The concept of peak performance refers to having the capacity to handle maximum load for a specific duration of time. In the same way that client facing businesses demand highly available systems that deliver consistent performance at peak periods, regulators also demand system stability to avoid negative impact on consumers and markets.
Consideration must also be given to ensuring business continuity and recoverability from stress events. Meeting these demands are not easy and can be quite expensive even for long-standing organisations who have built up their computing capabilities over a long period of time.
Cloud Computing (CC) describes the provision of shared system resources to multiple users on demand and according to individual needs.
The shared system resources can be categorised into Infrastructure (computers, network and storage), Platform (software services used to build applications) and Applications.

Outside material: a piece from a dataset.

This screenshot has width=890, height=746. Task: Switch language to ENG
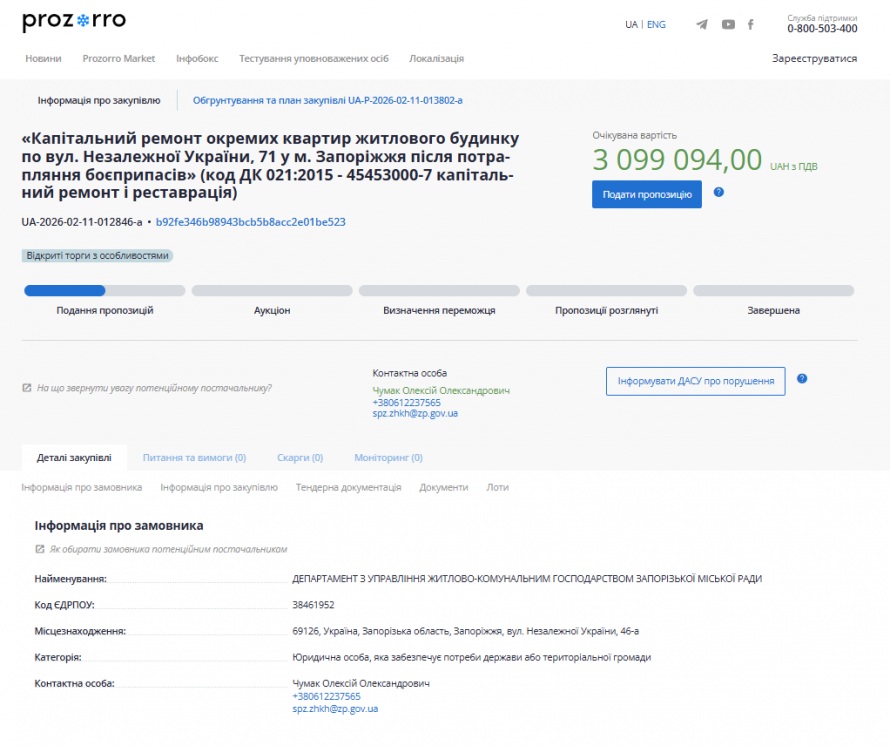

Today CC is often available as a public metered utility such that users can buy computing capabilities on the internet with very minimal management efforts. CC therefore offers users (individuals or corporate entities) the option of buying sufficient computing power on demand for a short duration at a reasonable cost.
Essentially you get to buy what you need specifically when you need them. For the banking industry, the benefits are huge. But the CC strategy deployed must be the right one given the competing requirements to comply with existing regulations on data privacy, sovereignty, security and outsourcing.